Millennium Post

FPIs infuse Rs 1.22 trillion in securities: Centre

Investments in Indian securities (equity and debt) made by foreign institutional investors (FIIs)/FPIs in 2013 was Rs 62,288 crore, Minister of State for Finance Nirmala Sitharaman said in a written reply in the Lok Sabha. FIIs had invested over Rs 1.63 lakh crore in 2012 and Rs 39,353 crore in 2011.

She said the government, in consultation with RBI and Sebi, has made concerted efforts to encourage capital inflows, which include enhancement of FII debt limit from time to time, replacement of existing FII scheme with FPI scheme with effect from June 1.

FPIs encompasses all FIIs, their sub-accounts and qualified foreign investors (QFI) under a new regime that comes into force on 1 June. The new regime divides FPIs into three categories as per their risk profile and the KYC (know your client) requirements and other registration procedures would be simpler.

She said the prevailing financial market conditions and anticipated future returns of the proposed investment and liquidity as well as volatility in markets are among the factors that influence FII/FPI investment decisions.

Meanwhile, equity benchmarks Sensex and Nifty hit new life-time highs on Friday but retreated on profit-booking in bluechips, including ICICI Bank, Wipro and Tata Motors, to log their first drop in nine sessions.
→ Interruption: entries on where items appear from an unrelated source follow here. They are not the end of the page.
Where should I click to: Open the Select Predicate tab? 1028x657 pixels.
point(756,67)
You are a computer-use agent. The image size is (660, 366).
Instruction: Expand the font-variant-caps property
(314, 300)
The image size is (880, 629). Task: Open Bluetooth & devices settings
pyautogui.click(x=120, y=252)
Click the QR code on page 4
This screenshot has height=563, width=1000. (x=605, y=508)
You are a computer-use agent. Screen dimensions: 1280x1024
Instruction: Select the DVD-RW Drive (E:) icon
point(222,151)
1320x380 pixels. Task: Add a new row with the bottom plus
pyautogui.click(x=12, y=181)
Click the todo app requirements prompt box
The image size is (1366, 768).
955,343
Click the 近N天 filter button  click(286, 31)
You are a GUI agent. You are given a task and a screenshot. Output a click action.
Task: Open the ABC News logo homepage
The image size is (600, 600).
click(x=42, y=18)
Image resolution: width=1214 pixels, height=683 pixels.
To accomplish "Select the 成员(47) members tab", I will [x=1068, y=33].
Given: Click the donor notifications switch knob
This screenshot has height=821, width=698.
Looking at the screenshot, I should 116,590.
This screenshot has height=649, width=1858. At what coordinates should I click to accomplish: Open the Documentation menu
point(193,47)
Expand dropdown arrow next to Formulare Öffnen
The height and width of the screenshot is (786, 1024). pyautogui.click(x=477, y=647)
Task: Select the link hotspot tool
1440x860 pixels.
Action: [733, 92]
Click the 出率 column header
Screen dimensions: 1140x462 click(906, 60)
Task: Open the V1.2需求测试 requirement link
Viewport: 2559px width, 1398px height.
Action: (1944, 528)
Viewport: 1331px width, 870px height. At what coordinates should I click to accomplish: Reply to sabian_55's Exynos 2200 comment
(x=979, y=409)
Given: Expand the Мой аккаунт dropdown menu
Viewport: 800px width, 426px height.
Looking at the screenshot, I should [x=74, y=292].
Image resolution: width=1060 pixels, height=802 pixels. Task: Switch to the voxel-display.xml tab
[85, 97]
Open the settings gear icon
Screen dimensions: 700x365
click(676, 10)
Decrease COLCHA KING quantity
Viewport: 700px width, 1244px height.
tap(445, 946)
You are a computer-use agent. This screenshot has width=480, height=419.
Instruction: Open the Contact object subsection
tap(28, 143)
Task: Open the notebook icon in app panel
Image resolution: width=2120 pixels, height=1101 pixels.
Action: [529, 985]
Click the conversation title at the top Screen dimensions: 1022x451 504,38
The BSE Sensex ended down 145.10 points, or 0.55 per cent, to end at 26,126.75 after surging to 26,300.17 intra day. On Thursday, the 30-share bluechip benchmark had ended at its all-time closing high of 26,271.85 and had also hit intra-day high of 26,292.66.

The NSE Nifty in early trade hit record 7,840.9 but ended below the key 7,800-mark to close at 7,790.45, down 40.15 points or 0.51 per cent. Its previous all-time high of 7,835.65 was hit on Thursday.

Marked losses in counters like RIL, SBI, HDFC Bank and Infosys also weighed on the market sentiment. Selling was seen mostly across-the-board as 10 out of 12 BSE sectoral indices closed in the red while only shares from healthcare and FMCG segments logged gains on defensive buying.

‘The Indian markets saw a day of decline after running up rapidly in the past few sessions,’ said Kiran Kumar Kavikondala, Director & CEO, WealthRays Securities.

The mood seems to be cautious ahead of the expiry of Indian derivatives contract on 31 July, traders said, adding that persisting fears about a spike in oil price on Middle East and Ukraine violence continues to spook investors. Both the indices had gained about 5 per cent in the previous eight sessions, their longest in recent times. The Sensex had gained 1,264.87 points while Nifty 376.45 points in this period as overseas money chased encouraging corporate earnings.

Receding fears about Monsoon, uptick in macroeconomic data and the government’s reform push also contributed to the stupendous rally, said market analysts. Foreign Portfolio Investors (FPIs) picked up shares worth a net Rs 161.55 crore on Thursday, as per provisional data from the stock exchanges.

For the week, Sensex rose 485 points and Nifty spiked 127 points. Jignesh Chaudhary, Head of Research, Veracity Broking Services said: ‘Indices lost their way and closed weak as the day progressed. Profit booking was seen.’

Jayant Manglik, President-retail distribution, Religare Securities said, weak global cues and continued unrest in the Middle East and Ukraine have dampened the sentiments of market participants. Also, lower than expected results from Wipro added to that negativity, he added.